> [Task list]
1. Using the forum thread on floating-point arithmetic, decide whether each statement agrees with it: (a) doubles have a precision of 15 decimal digits; (b) floats have a precision of 10 decimal digits; (c) the equality check uses an epsilon of 1e-10. Answer yes or no for each, quoting the deciding words.
2. In the forum thread on floating-point arithmetic, which Python function is named as a way to avoid the problem?
3. Proceed with the forum thread on floating-point comparison, picking up after its final sentence.

> [Document text]
Elemental arithmetics; about Sqr(x^2)

[NicTheQuick]

That's not shocking. That's normal in every programming language that uses floats. See https://en.wikipedia.org/wiki/Floating- ... y_problems

Yeah, I just had forgotten that it happens, being how floats/doubles are "stored"... anyway some languages "fix" that, or have math libraries to avoid the problem

Yeah, they have completely different datatypes which are also a lot slower than the usual floats, to fix that.
But you also have to look at the precision in general when converting floats to strings. Doubles have a precision of 15 decimal digits and floats have a precision of 7 decimal digits. With a log10() you can automatically choose the maximum precision before converting these numbers into a string:

Code: Select all

Procedure.s StrDmax(d.d)
	Protected e.i = 15 - Round(Log10(d), #PB_Round_Down)
	If e < 0
		e = 0
	EndIf
	ProcedureReturn StrD(d, e)
EndProcedure

Procedure.s StrFmax(f.f)
	Protected e.i = 7 - Round(Log10(f), #PB_Round_Down)
	If e < 0
		e = 0
	EndIf
	ProcedureReturn StrF(f, e)
EndProcedure

Debug StrDmax(10000000000000000)
Debug StrDmax(1.0)
Debug StrDmax(0.1)
Debug StrDmax(0.01)
Debug StrDmax(0.001)

Debug StrFmax(10000000000000000)
Debug StrFmax(1.0)
Debug StrFmax(0.1)
Debug StrFmax(0.01)
Debug StrFmax(0.001)


Define b.d = 0.4
Define c.d = 0.8

Debug StrDmax(b + c)

[Piero]

you can automatically choose the maximum precision before converting these numbers into a string

String?

Code: Select all

Define a.d = 0.4
Define b.d = 0.8

if (a+b) <> 1.2
   Debug "Ooops!"
EndIf

[NicTheQuick]

you can automatically choose the maximum precision before converting these numbers into a string

String?

Code: Select all

Define a.d = 0.4
Define b.d = 0.8

if (a+b) <> 1.2
   Debug "Ooops!"
EndIf

You never compare the equality of floats like that except you want to check for NaN or infinity. If you want to check for equality then do it like this:

Code: Select all

#epsilon = 1e-10

Define a.d = 0.4
Define b.d = 0.8

If Abs((a + b) - 1.2) < #epsilon
   Debug "a + b == 1.2"
EndIf

[Piero]

Define a.d = 0.4
Define b.d = 0.8

If Abs((a + b) - 1.2) < #epsilon
Debug "a + b == 1.2"
EndIf

It seems complete nonsense to me (includes the supposed result) so, in case, forgive me...
In some languages you just need to include a math library/function, like, if I remember well, fsum in python

[NicTheQuick]

Define a.d = 0.4
Define b.d = 0.8

If Abs((a + b) - 1.2) < #epsilon
Debug "a + b == 1.2"
EndIf

It seems complete nonsense to me (includes the supposed result) so, in case, forgive me...

> [Recorded data]

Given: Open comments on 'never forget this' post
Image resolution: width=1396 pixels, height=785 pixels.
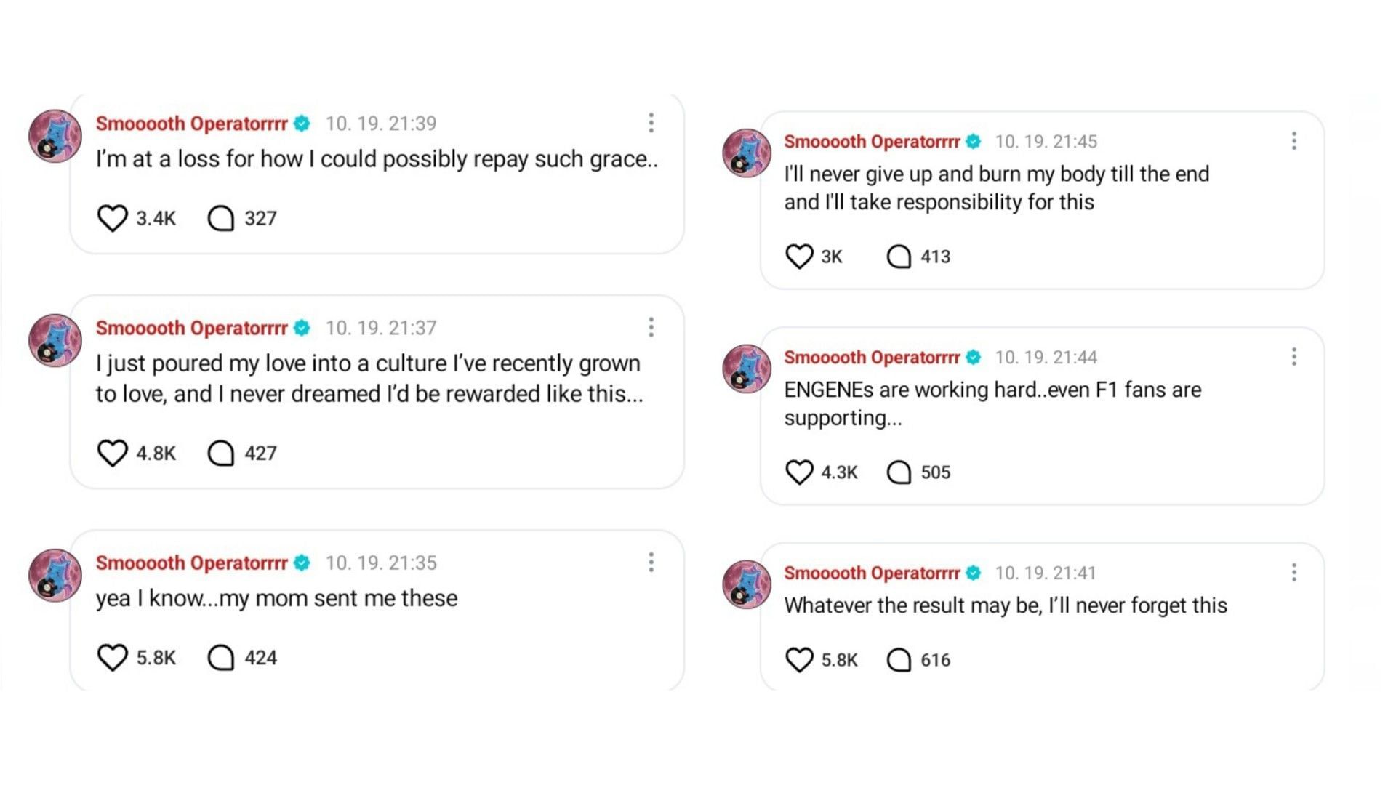Looking at the screenshot, I should point(899,660).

> [Responses for each task]
1.
(a) Yes: "Doubles have a precision of 15 decimal digits"
(b) No: "floats have a precision of 7 decimal digits"
(c) Yes: "#epsilon = 1e-10"

2. fsum

3.
In some languages you just need to include a math library/function, like, if I remember well, fsum in python

Using Python3 it looks like this and the exact same things are happening too:

Code: Select all

Python 3.10.12 (main, Jun 11 2023, 05:26:28) [GCC 11.4.0] on linux
Type "help", "copyright", "credits" or "license" for more information.
>>> a = 0.4
>>> b = 0.8
>>> a + b
1.2000000000000002
>>> a + b == 1.2
False

If you want to have a library that fixes that "problem" you too have to include a math library/function that solves it for you.

[NicTheQuick]

By the way: This is also the reason why you never should use floats to make calculations with money. For money use fixed point arithmetic or just change your unit. Instead of 1.20 € you could also store it as 120 ¢ (cents) or even as 120000000µ¢ (micro cents) and then just work with that.

[Piero]

If you want to have a library that fixes that "problem" you too have to include a math library/function that solves it for you.

Yeah,
https://medium.com/code-85/how-to-prope ... 9de6b824ce


PS (Stupid AppleScript example):

set a to 0.4 as real
set b to 0.8 as real
a + b

Result: 1.2

[Psychophanta]

Sqr(x^2) = (x^2)^(1/2) = x^(2/2) = x^1 = x is in general not allowed!

Well, returning to the thread issue, and finishing it, for my part at least:
To well math students @STARGÅTE and @NicTheQuick:
an example question:
The well-known Lorentz factor, is correct to express it as: FL = (1-v^2·c^-2)^-1/2

[NicTheQuick]

If you want to have a library that fixes that "problem" you too have to include a math library/function that solves it for you.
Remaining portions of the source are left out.